(What the task requires)
Please check each statement against the article on DEXA scans and obesity, answering yes or no and quoting the words from the article that settle it. (a) The researchers reviewed the medical records of more than 1,000 patients. (b) The research was presented at a meeting held in New York City. (c) The researchers say 37 percent of subjects were misclassified by DEXA.

(Source document)
..........

Dual X-ray absorptiometry scans suggest obesity rate is more than twice as high as believed

MONDAY, April 26 (HealthDay News) -- Dual X-ray absorptiometry (DEXA) scans may be more accurate indicators of obesity than traditional body mass index (BMI) measurements, and suggest that the obesity epidemic is much more widespread than currently believed, according to research presented at the annual meeting of the American Association of Clinical Endocrinologists, held from April 21 to 25 in Boston.

Eric Braverman, M.D., of the New York Presbyterian Hospital/Weill Cornell Medical Center in New York City, and colleagues reviewed the medical records of 1,234 patients from 2003 to 2009 at a private outpatient facility to obtain BMI measurements (from height and weight) and DEXA measurements of percentage body fat.

Compared to BMI measurements, the researchers found that a significantly higher percentage of subjects were obese according to DEXA measurements (20 and 56 percent, respectively). The results suggest that 37 percent of subjects were misclassified by BMI, according to the researchers.

..........

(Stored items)
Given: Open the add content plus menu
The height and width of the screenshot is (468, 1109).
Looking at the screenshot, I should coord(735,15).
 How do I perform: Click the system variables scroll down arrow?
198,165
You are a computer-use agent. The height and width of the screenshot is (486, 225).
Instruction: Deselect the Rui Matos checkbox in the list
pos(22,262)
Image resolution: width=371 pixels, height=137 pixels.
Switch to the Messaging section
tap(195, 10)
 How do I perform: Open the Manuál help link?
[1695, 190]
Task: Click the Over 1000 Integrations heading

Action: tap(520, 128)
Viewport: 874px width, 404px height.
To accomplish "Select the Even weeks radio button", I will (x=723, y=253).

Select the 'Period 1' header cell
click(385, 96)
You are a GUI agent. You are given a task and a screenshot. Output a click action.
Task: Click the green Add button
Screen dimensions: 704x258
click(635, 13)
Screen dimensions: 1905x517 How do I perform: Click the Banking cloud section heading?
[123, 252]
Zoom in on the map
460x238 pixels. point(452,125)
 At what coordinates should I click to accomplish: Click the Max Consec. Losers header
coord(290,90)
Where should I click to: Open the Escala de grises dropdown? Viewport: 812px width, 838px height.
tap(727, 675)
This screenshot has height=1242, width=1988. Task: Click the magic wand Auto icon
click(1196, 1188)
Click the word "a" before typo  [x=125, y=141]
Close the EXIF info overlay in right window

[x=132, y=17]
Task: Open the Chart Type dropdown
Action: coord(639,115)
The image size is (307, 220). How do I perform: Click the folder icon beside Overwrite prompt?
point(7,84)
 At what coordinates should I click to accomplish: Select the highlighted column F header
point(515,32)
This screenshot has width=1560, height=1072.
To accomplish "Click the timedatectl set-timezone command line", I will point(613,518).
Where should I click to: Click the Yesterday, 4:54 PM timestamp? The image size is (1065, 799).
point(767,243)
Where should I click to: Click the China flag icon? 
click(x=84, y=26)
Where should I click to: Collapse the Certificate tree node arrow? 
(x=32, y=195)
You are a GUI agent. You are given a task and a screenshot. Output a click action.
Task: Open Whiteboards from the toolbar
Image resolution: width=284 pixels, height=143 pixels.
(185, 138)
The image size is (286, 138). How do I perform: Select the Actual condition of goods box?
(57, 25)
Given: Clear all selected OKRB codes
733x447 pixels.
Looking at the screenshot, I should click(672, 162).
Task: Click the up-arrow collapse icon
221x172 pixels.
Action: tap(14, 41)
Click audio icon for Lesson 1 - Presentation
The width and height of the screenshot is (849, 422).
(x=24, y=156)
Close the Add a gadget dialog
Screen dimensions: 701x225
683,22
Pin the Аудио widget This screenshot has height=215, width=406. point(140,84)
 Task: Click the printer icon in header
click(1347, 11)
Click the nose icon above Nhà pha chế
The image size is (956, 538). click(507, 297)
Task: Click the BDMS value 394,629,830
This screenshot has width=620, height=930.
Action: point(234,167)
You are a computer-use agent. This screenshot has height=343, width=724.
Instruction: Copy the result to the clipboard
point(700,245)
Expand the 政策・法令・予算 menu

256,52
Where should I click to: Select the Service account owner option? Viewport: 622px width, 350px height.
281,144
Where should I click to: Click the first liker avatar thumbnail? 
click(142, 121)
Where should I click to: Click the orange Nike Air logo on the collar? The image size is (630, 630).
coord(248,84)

..........

(Answer for the task)
(a) Yes: "reviewed the medical records of 1,234 patients"
(b) No: "held from April 21 to 25 in Boston"
(c) No: "37 percent of subjects were misclassified by BMI"